The study was conducted on the clinicopathological characteristics of 114 patients with SSBC at the Peking Union Medical College Hospital between 2008 and 2019. The primary goal of the analysis was to determine the prognostic relevance of triple negativity disease status and coexistence ductal carcinoma in situ (DCIS) with bilateral invasive ductal carcinomas of no specific type (IDC-NST).
According to the article, most patients with bilateral lesions on both sides were IDC-NST, grade 2, luminal subtype, and stage I. Additionally, the authors noted that, “although most lesions were concordant between the left and right side, discordances were observed in histological type (25 cases, 21.9%), histological grade (31 cases, 27.2%), pTNM (61 cases, 53.5%), molecular subtypes (20 cases, 17.5%), and immunohistochemical staining of ER (18 cases, 15.8%), PR (26 cases, 22.8%), and HER2 (12 cases, 10.5%).” There was no significant difference in disease-free survival (DFS) and overall survival (OS) between cases of IDC-NST with coexisting DCIS on both sides and pure IDC-NST or IDC-NST with one side of coexisting DCIS. As noted, triple negativity on both sides in SBBC was associated with significantly shorter DFS and OS compared to cases with one-sided triple negativity and cases with no triple negativity (p <0.001).

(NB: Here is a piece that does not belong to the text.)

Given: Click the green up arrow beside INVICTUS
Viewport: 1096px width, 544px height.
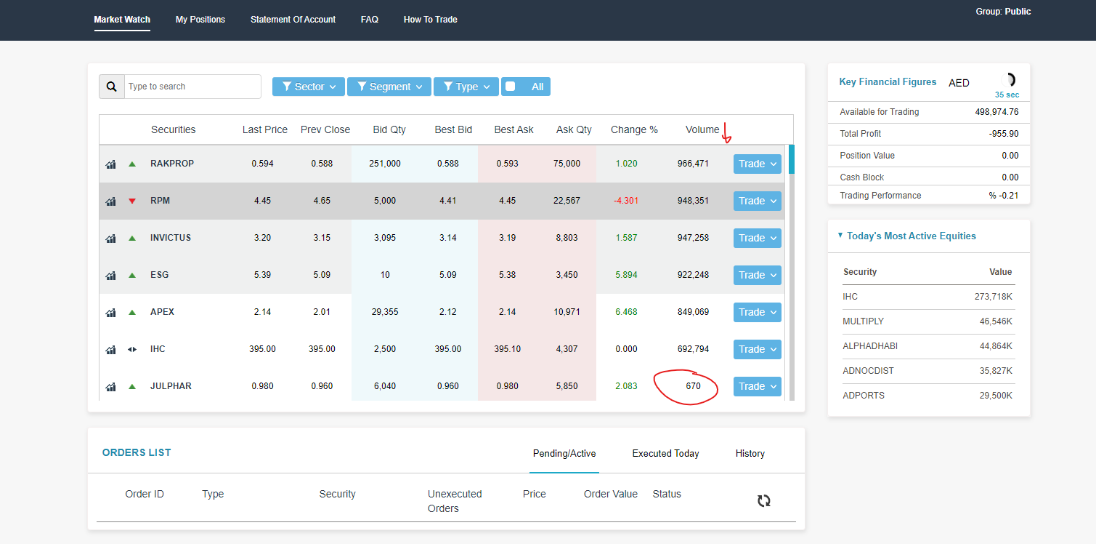Looking at the screenshot, I should 132,238.

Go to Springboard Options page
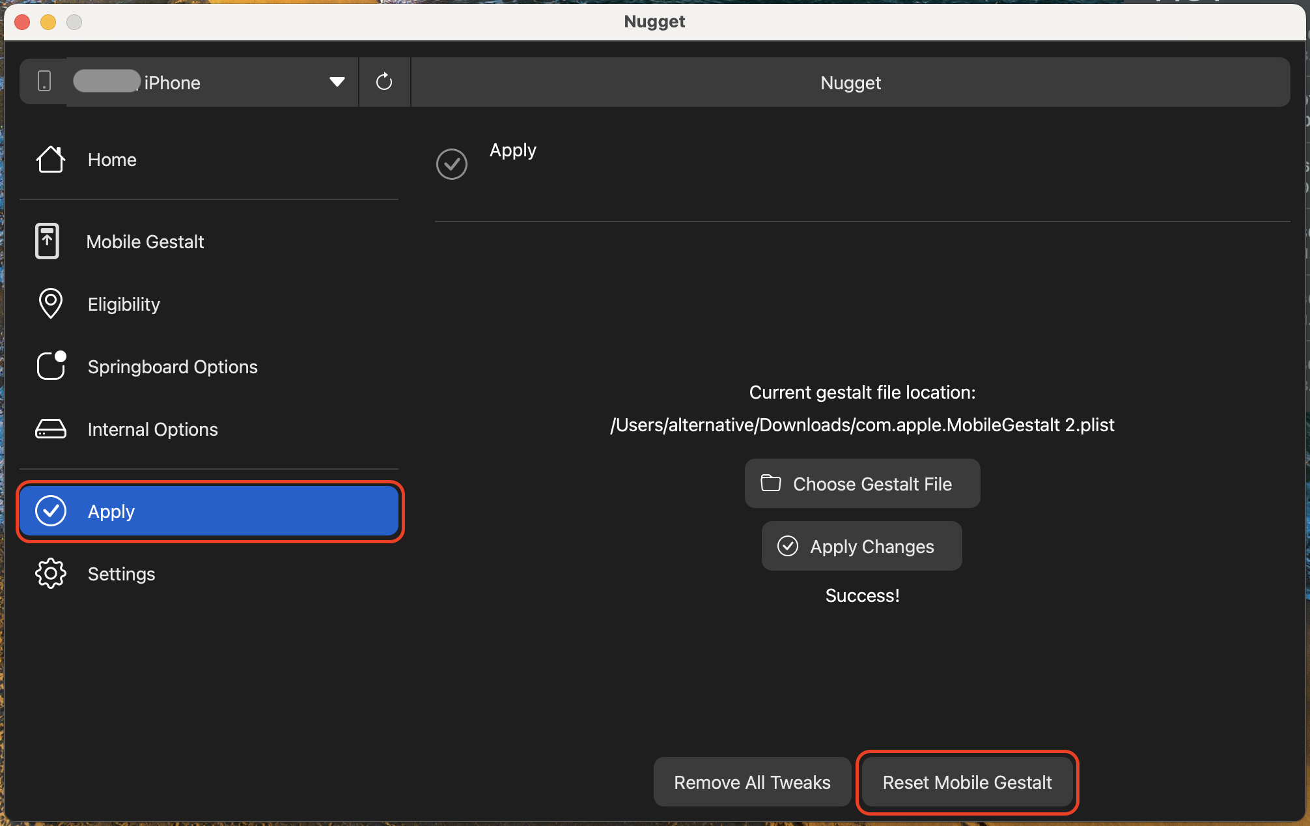click(173, 367)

The authors validated the independent prognostic capabilities of triple negativity in multivariate analysis, helping to inform their conclusion of a considerable degree of dissonance in SBBC disease characteristics. Ultimately, they advanced that their study evidences “the necessity of comprehensive pathological examination including immunohistochemical testing on both sides in clinical practice.”